On Sat, Jun 25, 2011 at 9:01 PM, Greg Stark <stark@mit.edu> wrote:

I think this commit was ill-advised:
http://git.postgresql.org/gitweb?p=postgresql.git;a=commitdiff;h=a03feb9354bda5084f19cc952bc52ba7be89f372

    In a concurrent index build, the index is actually entered into the
    system catalogs in one transaction, then the two table scans occur in a
-    second and third transaction.
+    second and third transaction.  All active transactions at the time the
+    second table scan starts, not just ones that already involve the table,
+    have the potential to block the concurrent index creation until they
+    finish.  When checking for transactions that could still use the original
+    index, concurrent index creation advances through potentially interfering
+    older transactions one at a time, obtaining shared locks on their virtual
+    transaction identifiers to wait for them to complete.

Seems way to implementation-specific and detailed for a user to make
heads or tails of. Except in the sections talking about locking
internals we don't talk about "shared locks on virtual transactions
identifiers" we just talk about waiting for a transaction to complete.
And looping over the transactions one by one is purely an
implementation detail and uninteresting to users.

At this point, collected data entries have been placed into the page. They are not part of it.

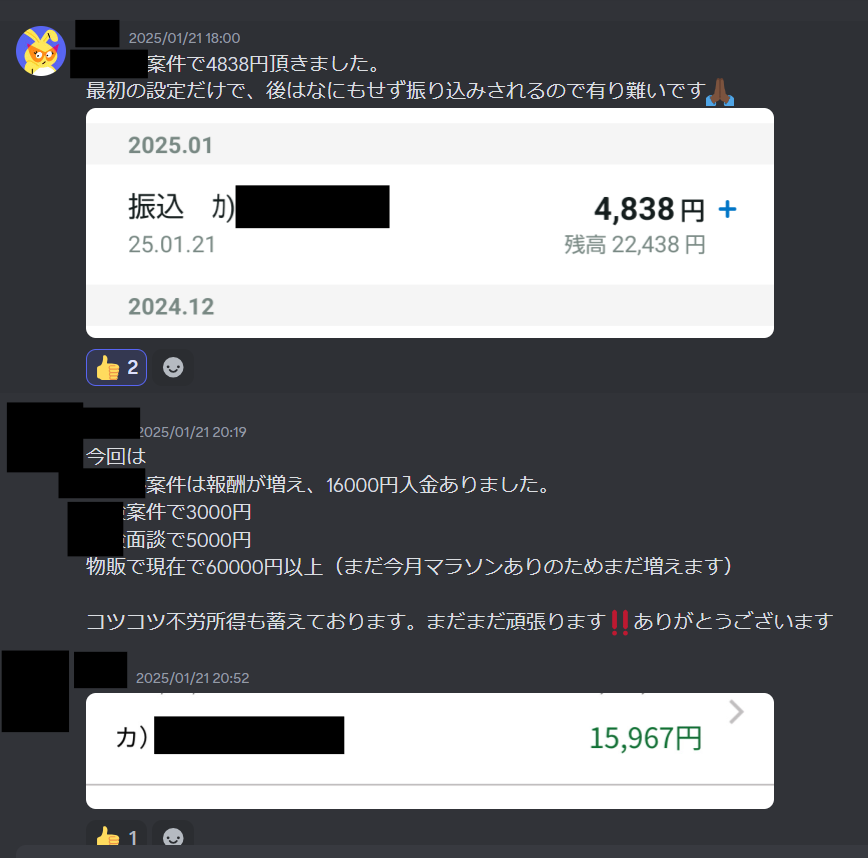Click the 2025/01/21 18:00 timestamp
The image size is (868, 858).
(184, 38)
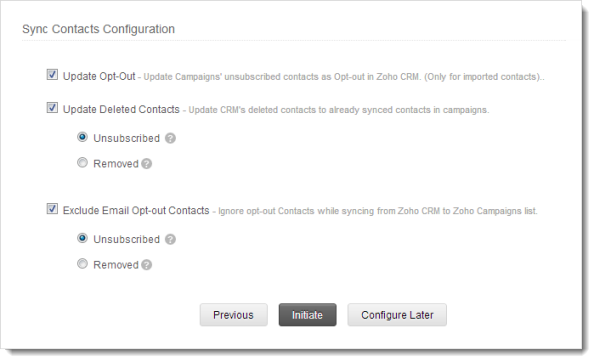The height and width of the screenshot is (362, 595).
Task: Open help icon beside Removed under Update Deleted Contacts
Action: pos(146,164)
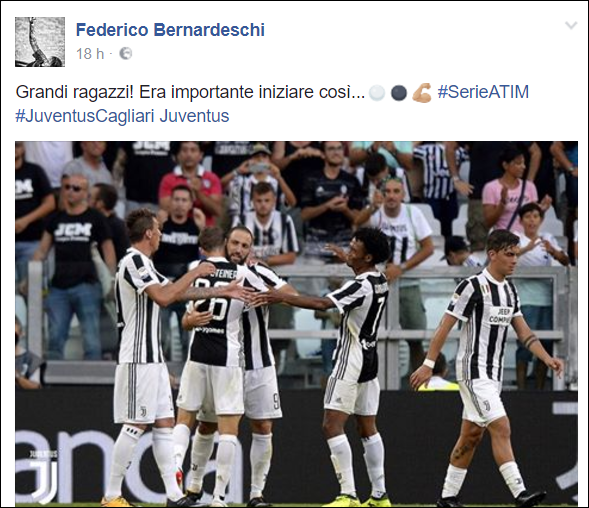589x508 pixels.
Task: Click the Juventus J logo watermark in the photo
Action: (x=44, y=476)
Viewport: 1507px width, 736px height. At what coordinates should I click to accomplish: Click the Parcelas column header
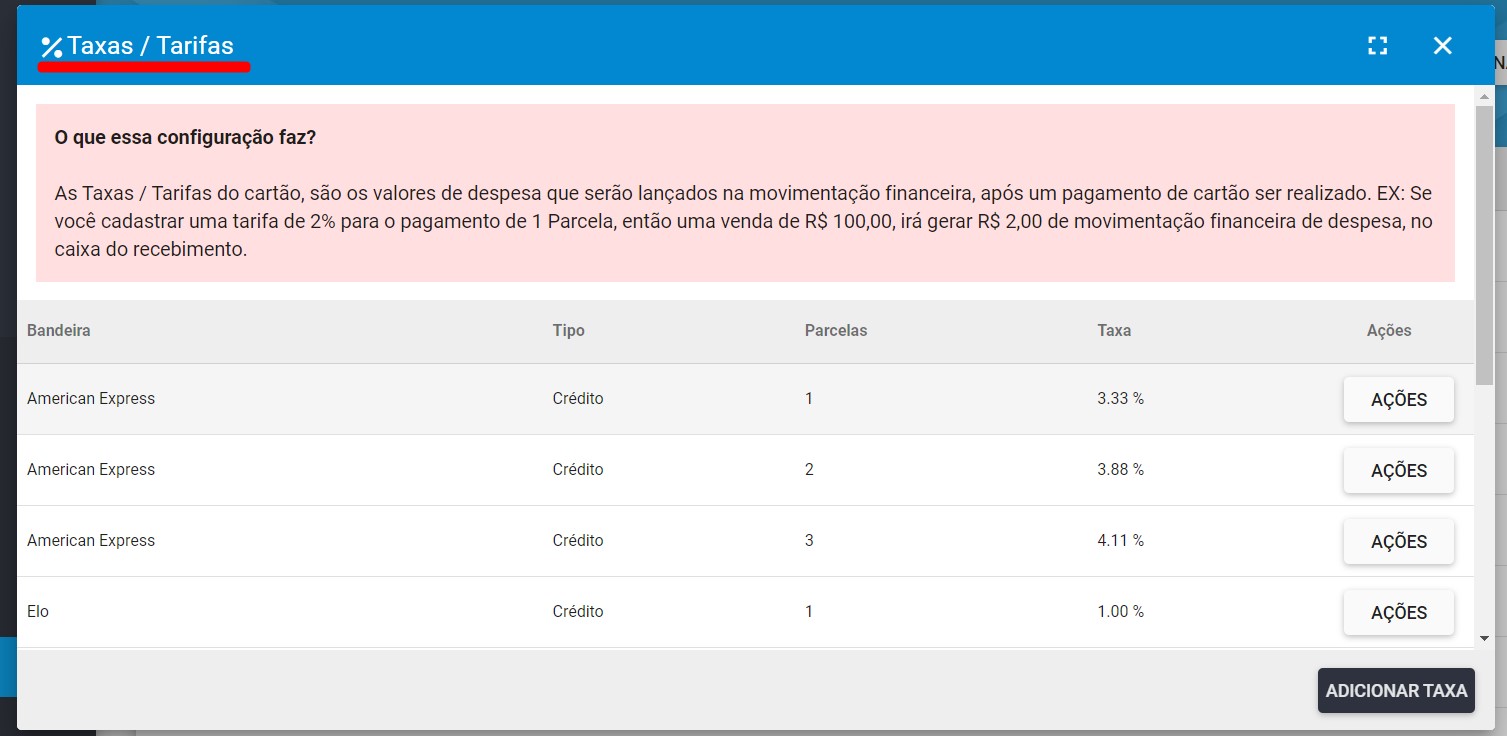(x=836, y=330)
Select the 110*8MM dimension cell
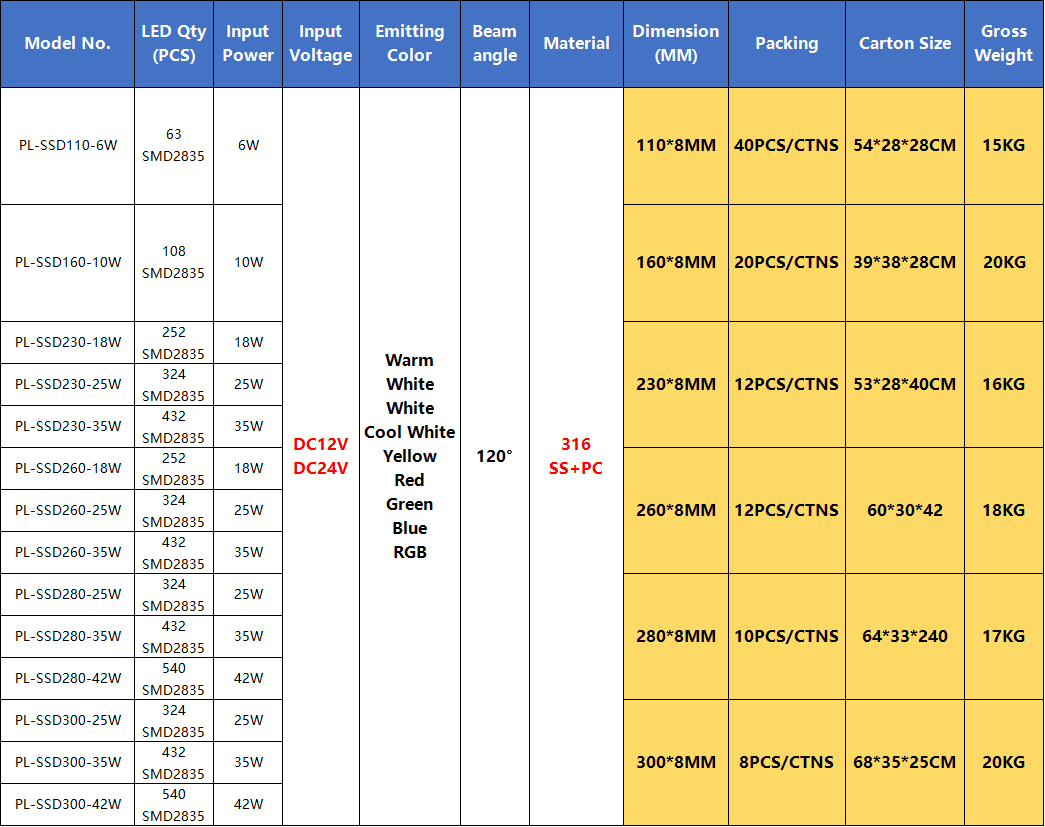Viewport: 1045px width, 827px height. pos(676,146)
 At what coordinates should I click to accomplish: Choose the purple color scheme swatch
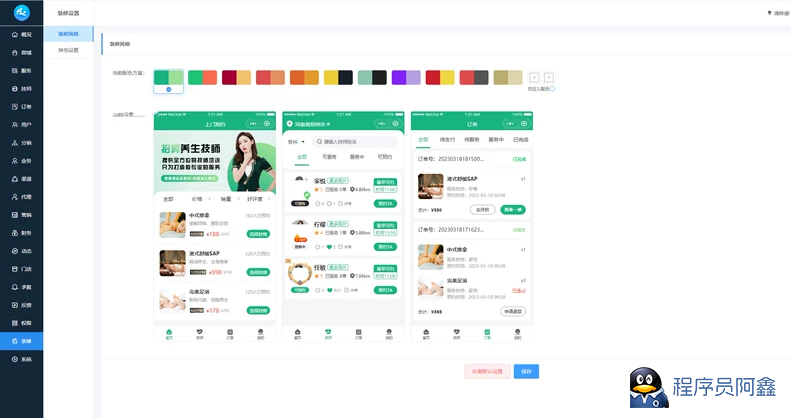tap(406, 78)
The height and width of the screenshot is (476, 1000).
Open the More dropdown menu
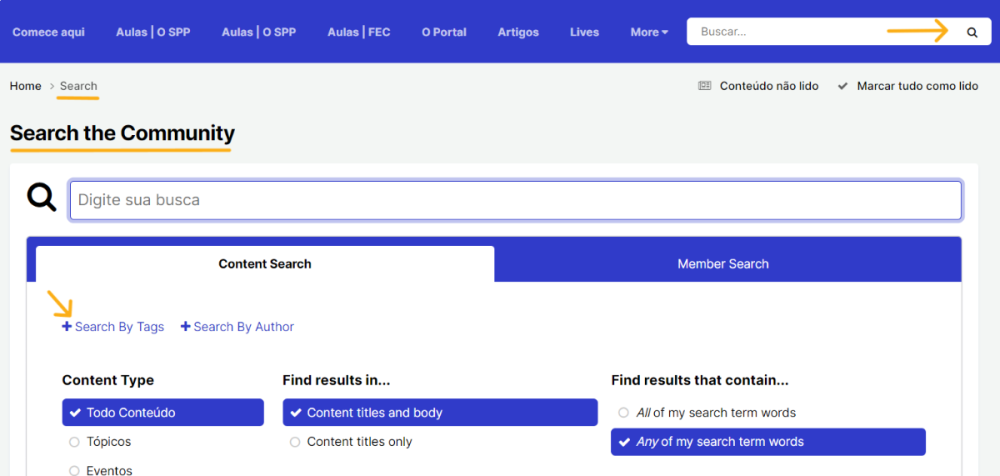pyautogui.click(x=649, y=32)
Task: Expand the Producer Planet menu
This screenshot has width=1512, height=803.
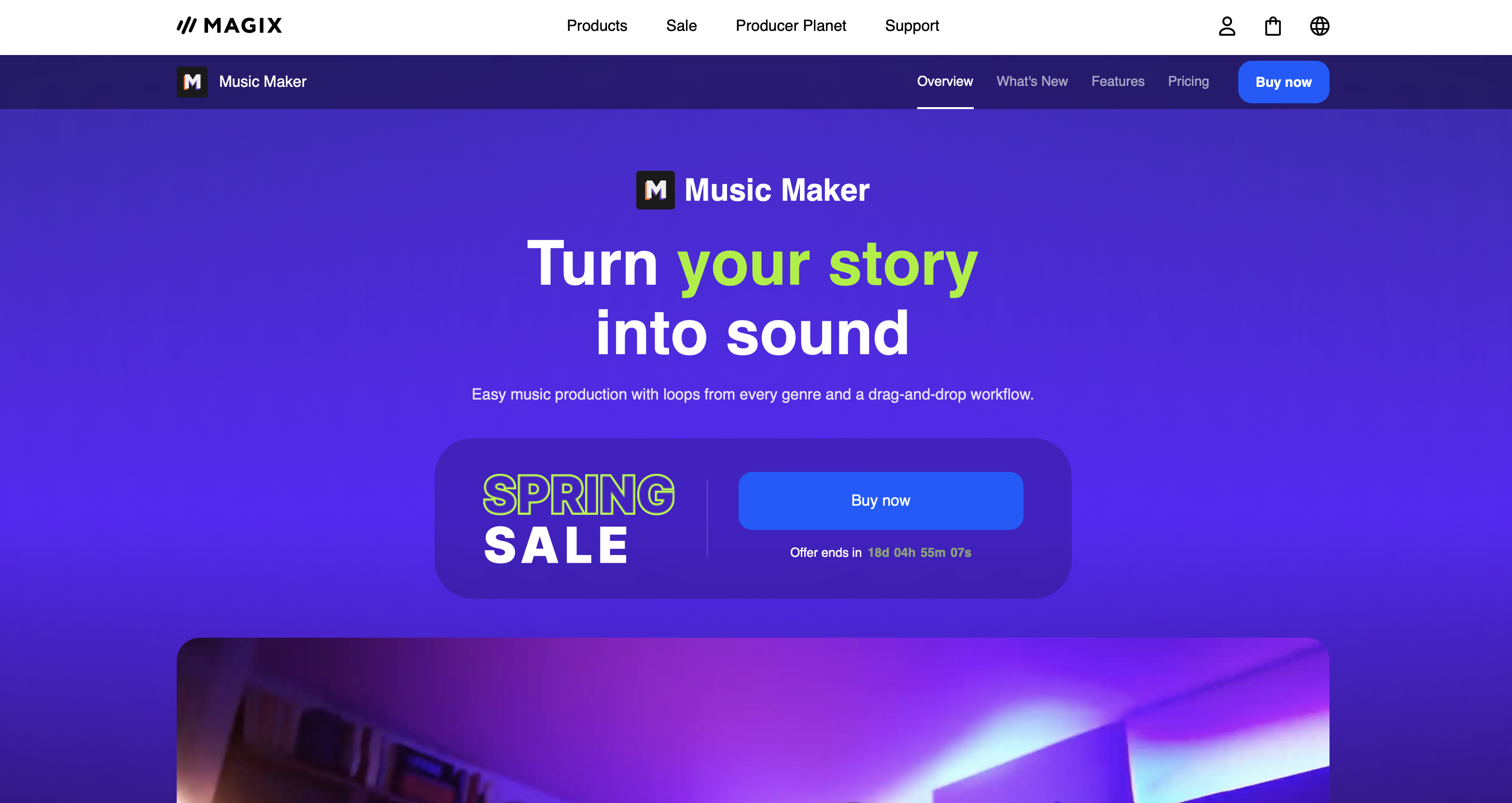Action: pyautogui.click(x=791, y=26)
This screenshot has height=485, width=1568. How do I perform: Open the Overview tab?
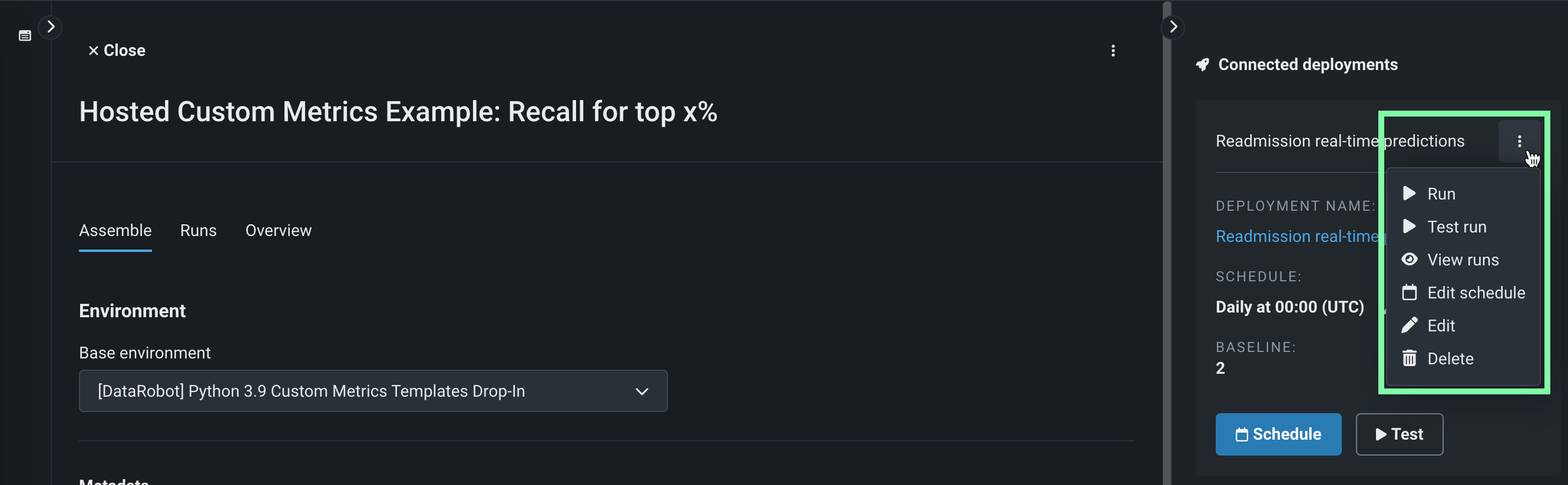click(278, 231)
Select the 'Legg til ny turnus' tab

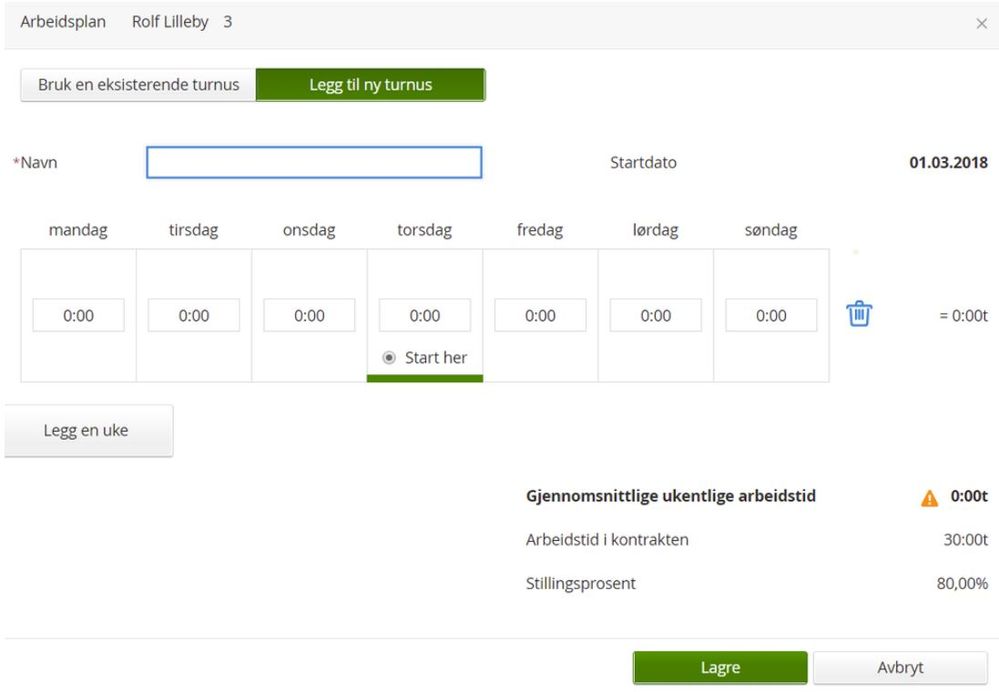pos(370,85)
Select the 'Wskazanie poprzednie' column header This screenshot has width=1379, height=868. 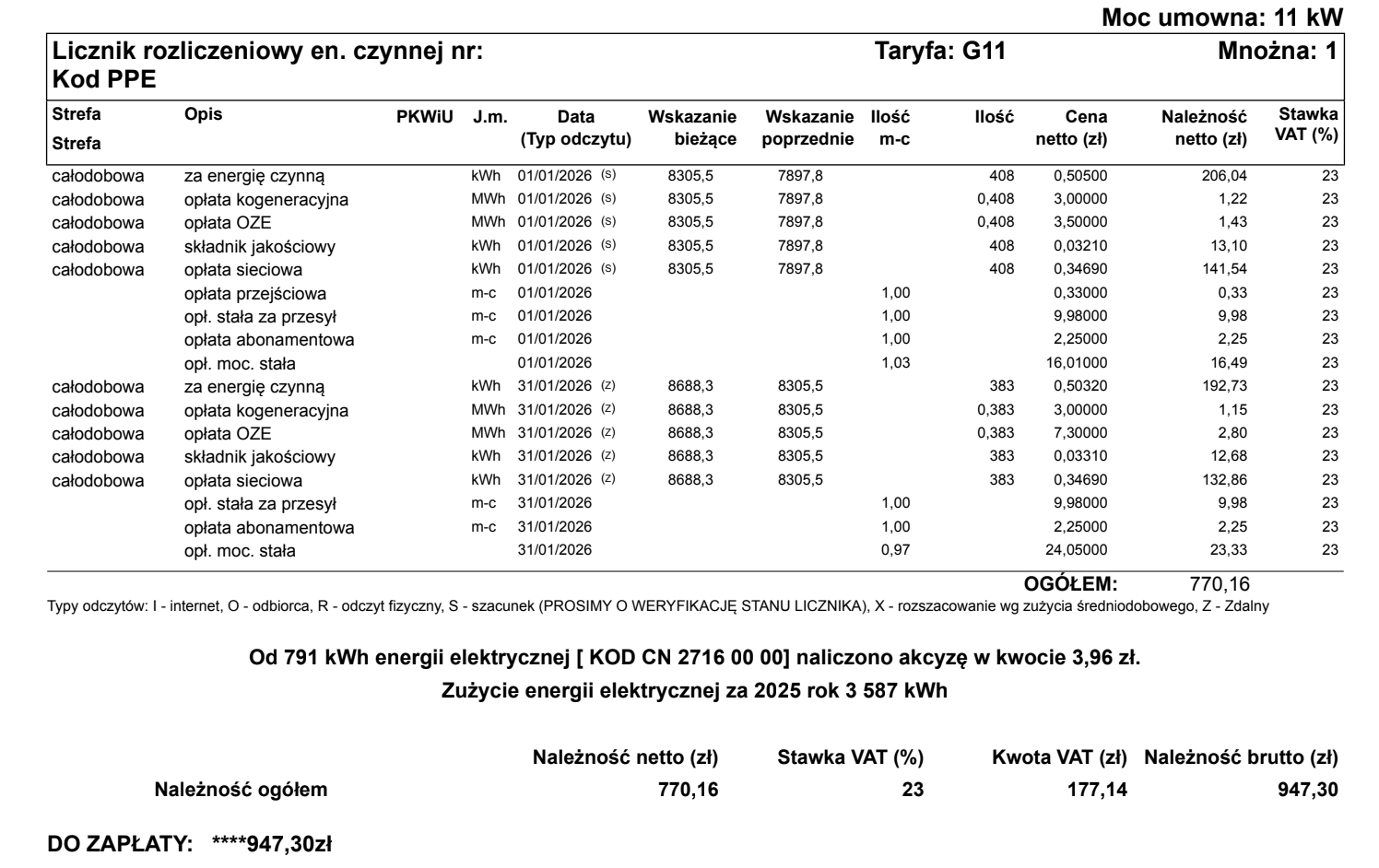[x=808, y=128]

Also it uses
ill-defined terms like "active transactions", "potentially interfering
older transactions", and  "original index" -- from the user's point of
view there's only one index and it just isn't completely built yet.

Are we not yet in string-freeze though? I'll go ahead and edit it if
people don't mind. I'm curious to see the original complaint though.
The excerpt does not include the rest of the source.